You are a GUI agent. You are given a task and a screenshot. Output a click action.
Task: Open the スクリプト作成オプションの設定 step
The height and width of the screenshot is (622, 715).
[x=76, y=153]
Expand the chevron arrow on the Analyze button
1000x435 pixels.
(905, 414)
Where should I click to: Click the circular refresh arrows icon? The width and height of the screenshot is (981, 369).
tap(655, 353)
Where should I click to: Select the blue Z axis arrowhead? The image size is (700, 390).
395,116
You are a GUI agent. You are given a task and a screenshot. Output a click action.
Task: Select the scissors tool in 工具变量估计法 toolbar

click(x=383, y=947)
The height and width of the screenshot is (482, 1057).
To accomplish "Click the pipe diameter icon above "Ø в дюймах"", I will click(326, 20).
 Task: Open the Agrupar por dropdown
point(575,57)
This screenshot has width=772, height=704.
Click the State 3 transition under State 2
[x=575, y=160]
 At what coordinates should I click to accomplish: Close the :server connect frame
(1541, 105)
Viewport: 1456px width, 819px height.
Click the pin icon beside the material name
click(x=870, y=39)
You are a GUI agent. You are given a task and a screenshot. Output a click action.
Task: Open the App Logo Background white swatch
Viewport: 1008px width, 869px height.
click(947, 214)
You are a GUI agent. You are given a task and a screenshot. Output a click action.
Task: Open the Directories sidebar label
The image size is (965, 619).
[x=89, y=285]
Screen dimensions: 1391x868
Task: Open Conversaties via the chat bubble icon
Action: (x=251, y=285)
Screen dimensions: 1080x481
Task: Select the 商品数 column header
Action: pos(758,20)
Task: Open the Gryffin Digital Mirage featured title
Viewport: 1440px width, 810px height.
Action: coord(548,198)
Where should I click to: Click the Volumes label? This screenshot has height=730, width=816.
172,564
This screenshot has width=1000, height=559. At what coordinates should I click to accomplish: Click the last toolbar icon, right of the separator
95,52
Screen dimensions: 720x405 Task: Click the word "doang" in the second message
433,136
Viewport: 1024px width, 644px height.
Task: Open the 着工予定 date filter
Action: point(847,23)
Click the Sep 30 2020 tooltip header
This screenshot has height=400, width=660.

|---|

Convert every line of the records into a JSON list of strings, one string per line, omitting blank lines.

--- Exercise answer ---
[
  "You are a GUI agent. You are given a task and a screenshot. Output a click action.",
  "Task: Open the スクリプト作成オプションの設定 step",
  "The height and width of the screenshot is (622, 715).",
  "[x=76, y=153]",
  "Expand the chevron arrow on the Analyze button",
  "1000x435 pixels.",
  "(905, 414)",
  "Where should I click to: Click the circular refresh arrows icon? The width and height of the screenshot is (981, 369).",
  "tap(655, 353)",
  "Where should I click to: Select the blue Z axis arrowhead? The image size is (700, 390).",
  "395,116",
  "You are a GUI agent. You are given a task and a screenshot. Output a click action.",
  "Task: Select the scissors tool in 工具变量估计法 toolbar",
  "click(x=383, y=947)",
  "The height and width of the screenshot is (482, 1057).",
  "To accomplish \"Click the pipe diameter icon above \"Ø в дюймах\"\", I will click(326, 20).",
  " Task: Open the Agrupar por dropdown",
  "point(575,57)",
  "This screenshot has width=772, height=704.",
  "Click the State 3 transition under State 2",
  "[x=575, y=160]",
  " At what coordinates should I click to accomplish: Close the :server connect frame",
  "(1541, 105)",
  "Viewport: 1456px width, 819px height.",
  "Click the pin icon beside the material name",
  "click(x=870, y=39)",
  "You are a GUI agent. You are given a task and a screenshot. Output a click action.",
  "Task: Open the App Logo Background white swatch",
  "Viewport: 1008px width, 869px height.",
  "click(947, 214)",
  "You are a GUI agent. You are given a task and a screenshot. Output a click action.",
  "Task: Open the Directories sidebar label",
  "The image size is (965, 619).",
  "[x=89, y=285]",
  "Screen dimensions: 1391x868",
  "Task: Open Conversaties via the chat bubble icon",
  "Action: (x=251, y=285)",
  "Screen dimensions: 1080x481",
  "Task: Select the 商品数 column header",
  "Action: pos(758,20)",
  "Task: Open the Gryffin Digital Mirage featured title",
  "Viewport: 1440px width, 810px height.",
  "Action: coord(548,198)",
  "Where should I click to: Click the Volumes label? This screenshot has height=730, width=816.",
  "172,564",
  "This screenshot has width=1000, height=559. At what coordinates should I click to accomplish: Click the last toolbar icon, right of the separator",
  "95,52",
  "Screen dimensions: 720x405 Task: Click the word \"doang\" in the second message",
  "433,136",
  "Viewport: 1024px width, 644px height.",
  "Task: Open the 着工予定 date filter",
  "Action: point(847,23)",
  "Click the Sep 30 2020 tooltip header",
  "This screenshot has height=400, width=660."
]